Whatever happened to the Google Search Appliance (concept)?

Yaoshi

Ars Scholae Palatinae
793
In every single company I have worked for a constant blocker/source of pain/waste of time has been actually finding relevant info on whatever I’m supposed to do, when said info is internal to the company and not on the public internet. I would be willing to bet the amount of time and productivity lost because of this would be a significant chunk of the world’s GDP.

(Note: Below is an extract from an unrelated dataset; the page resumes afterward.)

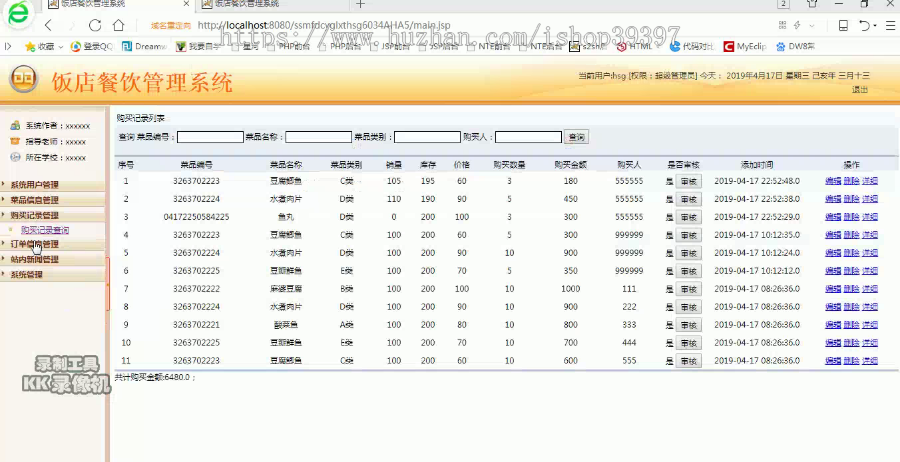Click the 购买人 search input field

(x=528, y=137)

This is the kind of info that could be in any of confluence/sharepoint/the recesses of whatever (usually godawful) intranet, other wiki or wiki-like system or - shudders - some Slack thread from months ago only to be surfaced by an alien civilization surveying the crumbled ruins of our society (I joke, but only slightly - in my experience Slack’s search is utter shit). So in the end the only recourse is to know someone who can at least point you to the general direction of what you need and hope for the best.

I remember reading about the Google Search Appliance in the distant past, and always thought it was a killer concept: a Google search field - when Google actually found things - for an org’s internal documents and knowledge, without the risk of having the data leaving the company’s network. Afaik the thing actually crawled through everything accessible in the intranet and did its page rank sorting thing, just like when Google was good.

Yet the Appliance has long been discontinued and nothing else seems to have come to do the same thing.

Why?
 

steelghost

Ars Tribunus Angusticlavius
6,245
Subscriptor++
We are a Google Workplace shop at work, and part of that is Google Cloud Search, which effectively does what you describe, but across Google Docs, Gmail, Chat, etc etc. for our "Workplace".

It's pretty good, but of course encourages you going all on their ecosystem, which I suspect is one of many reasons the appliance didn't pan out.
 

KD5MDK

Ars Legatus Legionis
23,215
Subscriptor++
Another challenge is probably how do you harmonize access controls for search result summaries across internal users if the search appliance is vendor agnostic? You can show a link that gets a 403 when the user follows it, but usually search results include a summary or excerpt of the content location and revealing the existence of a file can be sensitive enough. Even if authentication is always via SSO the search appliance needs to be able to understand the authorization criteria for each data source. Or just collect the results from the index and query each system to see if user X has access to that document right now.
 

w00key

Ars Tribunus Angusticlavius
9,134
Subscriptor
So yeah, you need ACL on the search index level too. That's how they get you to sign up for the expensive enterprise level. For example, this one does search/LLM with ACL:

https://cloud.google.com/products/agentspace?hl=en


Plebs and SME just have to drop sources they have access to into LM notebook manually, and know not to share them outside of people who are allowed to know it, especially a challenge for finance / HR documents.